DATA:

────────

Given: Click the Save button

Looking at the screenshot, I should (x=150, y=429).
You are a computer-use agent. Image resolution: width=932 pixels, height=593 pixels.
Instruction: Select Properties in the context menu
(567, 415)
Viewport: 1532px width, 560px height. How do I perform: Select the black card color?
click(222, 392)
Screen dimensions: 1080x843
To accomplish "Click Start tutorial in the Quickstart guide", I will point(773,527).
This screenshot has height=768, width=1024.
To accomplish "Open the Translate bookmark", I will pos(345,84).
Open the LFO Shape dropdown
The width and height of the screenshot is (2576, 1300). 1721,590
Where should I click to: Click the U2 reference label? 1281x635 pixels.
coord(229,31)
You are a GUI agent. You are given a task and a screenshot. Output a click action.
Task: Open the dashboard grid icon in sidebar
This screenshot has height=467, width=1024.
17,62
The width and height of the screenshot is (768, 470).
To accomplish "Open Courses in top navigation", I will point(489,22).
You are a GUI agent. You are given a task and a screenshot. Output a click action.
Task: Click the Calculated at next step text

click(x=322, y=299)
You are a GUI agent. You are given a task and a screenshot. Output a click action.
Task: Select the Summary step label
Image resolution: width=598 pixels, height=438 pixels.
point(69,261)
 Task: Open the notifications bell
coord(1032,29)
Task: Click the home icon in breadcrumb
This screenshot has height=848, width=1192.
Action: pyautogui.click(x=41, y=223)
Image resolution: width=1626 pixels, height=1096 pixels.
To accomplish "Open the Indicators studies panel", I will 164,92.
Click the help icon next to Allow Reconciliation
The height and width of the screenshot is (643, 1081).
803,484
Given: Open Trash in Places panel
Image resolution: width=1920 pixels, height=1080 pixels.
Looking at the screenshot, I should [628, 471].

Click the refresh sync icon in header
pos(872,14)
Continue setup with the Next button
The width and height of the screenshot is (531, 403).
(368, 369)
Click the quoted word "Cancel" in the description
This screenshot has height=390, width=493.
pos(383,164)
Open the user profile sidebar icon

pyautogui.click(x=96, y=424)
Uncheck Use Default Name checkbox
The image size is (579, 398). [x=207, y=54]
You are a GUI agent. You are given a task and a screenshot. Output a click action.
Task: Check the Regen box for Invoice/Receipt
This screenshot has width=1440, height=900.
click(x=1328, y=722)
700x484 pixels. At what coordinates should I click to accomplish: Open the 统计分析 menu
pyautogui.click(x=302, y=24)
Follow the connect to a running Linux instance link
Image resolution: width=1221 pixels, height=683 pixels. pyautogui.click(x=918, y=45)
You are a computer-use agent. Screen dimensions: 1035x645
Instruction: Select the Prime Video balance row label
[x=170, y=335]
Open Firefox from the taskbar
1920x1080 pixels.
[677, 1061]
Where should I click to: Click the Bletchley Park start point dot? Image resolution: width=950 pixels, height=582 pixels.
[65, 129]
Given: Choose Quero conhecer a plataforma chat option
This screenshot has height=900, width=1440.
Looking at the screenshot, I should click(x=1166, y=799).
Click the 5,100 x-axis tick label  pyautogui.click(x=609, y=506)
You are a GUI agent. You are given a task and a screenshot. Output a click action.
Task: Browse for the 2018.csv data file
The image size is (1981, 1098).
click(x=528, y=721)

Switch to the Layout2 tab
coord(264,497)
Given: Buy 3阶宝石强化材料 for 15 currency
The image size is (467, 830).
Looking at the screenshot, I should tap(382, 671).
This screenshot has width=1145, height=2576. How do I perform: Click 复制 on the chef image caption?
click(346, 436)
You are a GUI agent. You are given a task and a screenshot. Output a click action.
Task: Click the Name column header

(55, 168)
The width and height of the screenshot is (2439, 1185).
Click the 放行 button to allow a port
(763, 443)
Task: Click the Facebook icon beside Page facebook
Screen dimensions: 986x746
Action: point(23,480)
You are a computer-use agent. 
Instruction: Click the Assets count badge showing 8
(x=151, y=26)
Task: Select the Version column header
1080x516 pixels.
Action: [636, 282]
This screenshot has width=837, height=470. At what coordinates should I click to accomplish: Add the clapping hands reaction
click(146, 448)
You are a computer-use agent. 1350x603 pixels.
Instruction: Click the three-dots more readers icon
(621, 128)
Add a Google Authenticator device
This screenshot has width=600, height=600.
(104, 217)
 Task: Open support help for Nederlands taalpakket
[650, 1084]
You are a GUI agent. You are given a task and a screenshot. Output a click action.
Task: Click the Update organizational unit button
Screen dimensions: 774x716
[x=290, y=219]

────────

WHAT IS REQUIRED: Rewrite every line of the entries above as a numbered list, leaving out the blank lines.

FINAL ANSWER:
1. Given: Click the Save button
2. Looking at the screenshot, I should (x=150, y=429).
3. You are a computer-use agent. Image resolution: width=932 pixels, height=593 pixels.
4. Instruction: Select Properties in the context menu
5. (567, 415)
6. Viewport: 1532px width, 560px height. How do I perform: Select the black card color?
7. click(222, 392)
8. Screen dimensions: 1080x843
9. To accomplish "Click Start tutorial in the Quickstart guide", I will point(773,527).
10. This screenshot has height=768, width=1024.
11. To accomplish "Open the Translate bookmark", I will pos(345,84).
12. Open the LFO Shape dropdown
13. The width and height of the screenshot is (2576, 1300). 1721,590
14. Where should I click to: Click the U2 reference label? 1281x635 pixels.
15. coord(229,31)
16. You are a GUI agent. You are given a task and a screenshot. Output a click action.
17. Task: Open the dashboard grid icon in sidebar
18. This screenshot has height=467, width=1024.
19. 17,62
20. The width and height of the screenshot is (768, 470).
21. To accomplish "Open Courses in top navigation", I will point(489,22).
22. You are a GUI agent. You are given a task and a screenshot. Output a click action.
23. Task: Click the Calculated at next step text
24. click(x=322, y=299)
25. You are a GUI agent. You are given a task and a screenshot. Output a click action.
26. Task: Select the Summary step label
27. Image resolution: width=598 pixels, height=438 pixels.
28. point(69,261)
29.  Task: Open the notifications bell
30. coord(1032,29)
31. Task: Click the home icon in breadcrumb
32. This screenshot has height=848, width=1192.
33. Action: pyautogui.click(x=41, y=223)
34. Image resolution: width=1626 pixels, height=1096 pixels.
35. To accomplish "Open the Indicators studies panel", I will 164,92.
36. Click the help icon next to Allow Reconciliation
37. The height and width of the screenshot is (643, 1081).
38. 803,484
39. Given: Open Trash in Places panel
40. Image resolution: width=1920 pixels, height=1080 pixels.
41. Looking at the screenshot, I should [628, 471].
42. Click the refresh sync icon in header
43. pos(872,14)
44. Continue setup with the Next button
45. The width and height of the screenshot is (531, 403).
46. (368, 369)
47. Click the quoted word "Cancel" in the description
48. This screenshot has height=390, width=493.
49. pos(383,164)
50. Open the user profile sidebar icon
51. pyautogui.click(x=96, y=424)
52. Uncheck Use Default Name checkbox
53. The image size is (579, 398). [x=207, y=54]
54. You are a GUI agent. You are given a task and a screenshot. Output a click action.
55. Task: Check the Regen box for Invoice/Receipt
56. This screenshot has width=1440, height=900.
57. click(x=1328, y=722)
58. 700x484 pixels. At what coordinates should I click to accomplish: Open the 统计分析 menu
59. pyautogui.click(x=302, y=24)
60. Follow the connect to a running Linux instance link
61. Image resolution: width=1221 pixels, height=683 pixels. pyautogui.click(x=918, y=45)
62. You are a computer-use agent. Screen dimensions: 1035x645
63. Instruction: Select the Prime Video balance row label
64. [x=170, y=335]
65. Open Firefox from the taskbar
66. 1920x1080 pixels.
67. [677, 1061]
68. Where should I click to: Click the Bletchley Park start point dot? Image resolution: width=950 pixels, height=582 pixels.
69. [65, 129]
70. Given: Choose Quero conhecer a plataforma chat option
71. This screenshot has height=900, width=1440.
72. Looking at the screenshot, I should click(x=1166, y=799).
73. Click the 5,100 x-axis tick label  pyautogui.click(x=609, y=506)
74. You are a GUI agent. You are given a task and a screenshot. Output a click action.
75. Task: Browse for the 2018.csv data file
76. The image size is (1981, 1098).
77. click(x=528, y=721)
78. Switch to the Layout2 tab
79. coord(264,497)
80. Given: Buy 3阶宝石强化材料 for 15 currency
81. The image size is (467, 830).
82. Looking at the screenshot, I should tap(382, 671).
83. This screenshot has width=1145, height=2576. How do I perform: Click 复制 on the chef image caption?
84. click(346, 436)
85. You are a GUI agent. You are given a task and a screenshot. Output a click action.
86. Task: Click the Name column header
87. (55, 168)
88. The width and height of the screenshot is (2439, 1185).
89. Click the 放行 button to allow a port
90. (763, 443)
91. Task: Click the Facebook icon beside Page facebook
92. Screen dimensions: 986x746
93. Action: point(23,480)
94. You are a computer-use agent. 
95. Instruction: Click the Assets count badge showing 8
96. (x=151, y=26)
97. Task: Select the Version column header
98. 1080x516 pixels.
99. Action: [636, 282]
100. This screenshot has width=837, height=470. At what coordinates should I click to accomplish: Add the clapping hands reaction
101. click(146, 448)
102. You are a computer-use agent. 1350x603 pixels.
103. Instruction: Click the three-dots more readers icon
104. (621, 128)
105. Add a Google Authenticator device
106. This screenshot has width=600, height=600.
107. (104, 217)
108.  Task: Open support help for Nederlands taalpakket
109. [650, 1084]
110. You are a GUI agent. You are given a task and a screenshot. Output a click action.
111. Task: Click the Update organizational unit button
112. Screen dimensions: 774x716
113. [x=290, y=219]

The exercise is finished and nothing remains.